> [YOUR INSTRUCTIONS]: Lay out the lines from the one containing "Given: Expand 反向查找区域 tree node" up to and including the one containing "Share the 'Do" as a two-column CSV with the headers instruction and response. Give one row for each pair, with each field in quotes and any line breaks replaced by spaces.

** BEGIN **

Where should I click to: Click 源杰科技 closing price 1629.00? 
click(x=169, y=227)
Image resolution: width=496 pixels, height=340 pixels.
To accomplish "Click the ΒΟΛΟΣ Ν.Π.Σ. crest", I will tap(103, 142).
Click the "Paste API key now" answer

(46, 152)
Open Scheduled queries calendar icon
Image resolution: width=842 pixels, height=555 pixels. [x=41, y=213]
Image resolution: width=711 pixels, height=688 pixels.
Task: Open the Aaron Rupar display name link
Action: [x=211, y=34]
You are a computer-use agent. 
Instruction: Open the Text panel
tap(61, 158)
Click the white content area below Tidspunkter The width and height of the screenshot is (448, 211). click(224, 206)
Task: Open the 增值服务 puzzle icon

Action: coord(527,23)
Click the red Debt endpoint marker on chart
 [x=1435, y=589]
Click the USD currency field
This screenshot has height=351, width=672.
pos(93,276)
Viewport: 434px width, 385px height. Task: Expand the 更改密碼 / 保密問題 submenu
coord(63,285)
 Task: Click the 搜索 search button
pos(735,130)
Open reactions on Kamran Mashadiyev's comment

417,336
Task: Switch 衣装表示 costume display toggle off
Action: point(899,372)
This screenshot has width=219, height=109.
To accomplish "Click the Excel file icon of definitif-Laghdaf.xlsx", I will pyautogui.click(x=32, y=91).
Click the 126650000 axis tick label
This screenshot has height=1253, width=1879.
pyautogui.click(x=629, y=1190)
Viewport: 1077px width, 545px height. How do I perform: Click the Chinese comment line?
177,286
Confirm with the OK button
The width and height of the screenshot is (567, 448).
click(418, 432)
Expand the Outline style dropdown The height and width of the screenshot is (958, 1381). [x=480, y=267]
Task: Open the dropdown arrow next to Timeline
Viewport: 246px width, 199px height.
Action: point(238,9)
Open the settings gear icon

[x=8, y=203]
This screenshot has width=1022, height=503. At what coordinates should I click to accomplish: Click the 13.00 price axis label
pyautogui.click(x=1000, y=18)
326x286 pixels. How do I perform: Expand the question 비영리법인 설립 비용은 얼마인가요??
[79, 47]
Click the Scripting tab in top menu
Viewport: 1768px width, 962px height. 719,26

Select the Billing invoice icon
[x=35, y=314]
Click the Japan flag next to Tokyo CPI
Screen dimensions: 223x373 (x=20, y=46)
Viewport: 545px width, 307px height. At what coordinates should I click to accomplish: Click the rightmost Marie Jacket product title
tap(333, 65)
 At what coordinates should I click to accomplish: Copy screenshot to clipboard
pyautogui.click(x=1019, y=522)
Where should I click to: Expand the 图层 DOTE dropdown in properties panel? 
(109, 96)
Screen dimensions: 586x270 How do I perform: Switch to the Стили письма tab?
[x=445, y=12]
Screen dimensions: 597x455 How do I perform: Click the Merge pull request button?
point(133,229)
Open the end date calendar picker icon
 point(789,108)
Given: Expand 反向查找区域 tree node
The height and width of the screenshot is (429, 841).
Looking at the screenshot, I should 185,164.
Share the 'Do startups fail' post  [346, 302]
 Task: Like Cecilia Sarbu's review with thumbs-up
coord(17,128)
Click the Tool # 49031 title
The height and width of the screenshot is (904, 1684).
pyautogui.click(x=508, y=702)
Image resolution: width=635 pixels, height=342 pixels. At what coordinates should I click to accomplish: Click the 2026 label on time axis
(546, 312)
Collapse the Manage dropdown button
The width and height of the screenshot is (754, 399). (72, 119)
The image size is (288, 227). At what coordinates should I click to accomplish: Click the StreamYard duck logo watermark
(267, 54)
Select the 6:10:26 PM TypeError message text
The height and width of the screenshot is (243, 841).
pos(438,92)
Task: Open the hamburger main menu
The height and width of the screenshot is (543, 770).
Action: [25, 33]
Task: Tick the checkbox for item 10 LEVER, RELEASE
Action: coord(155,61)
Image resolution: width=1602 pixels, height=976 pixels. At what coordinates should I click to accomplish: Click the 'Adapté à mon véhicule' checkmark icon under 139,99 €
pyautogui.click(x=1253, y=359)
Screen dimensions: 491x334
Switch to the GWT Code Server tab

** END **

> [RESULT]:
instruction,response
"Given: Expand 反向查找区域 tree node The height and width of the screenshot is (429, 841).","Looking at the screenshot, I should 185,164."
"Share the 'Do startups fail' post","[346, 302]"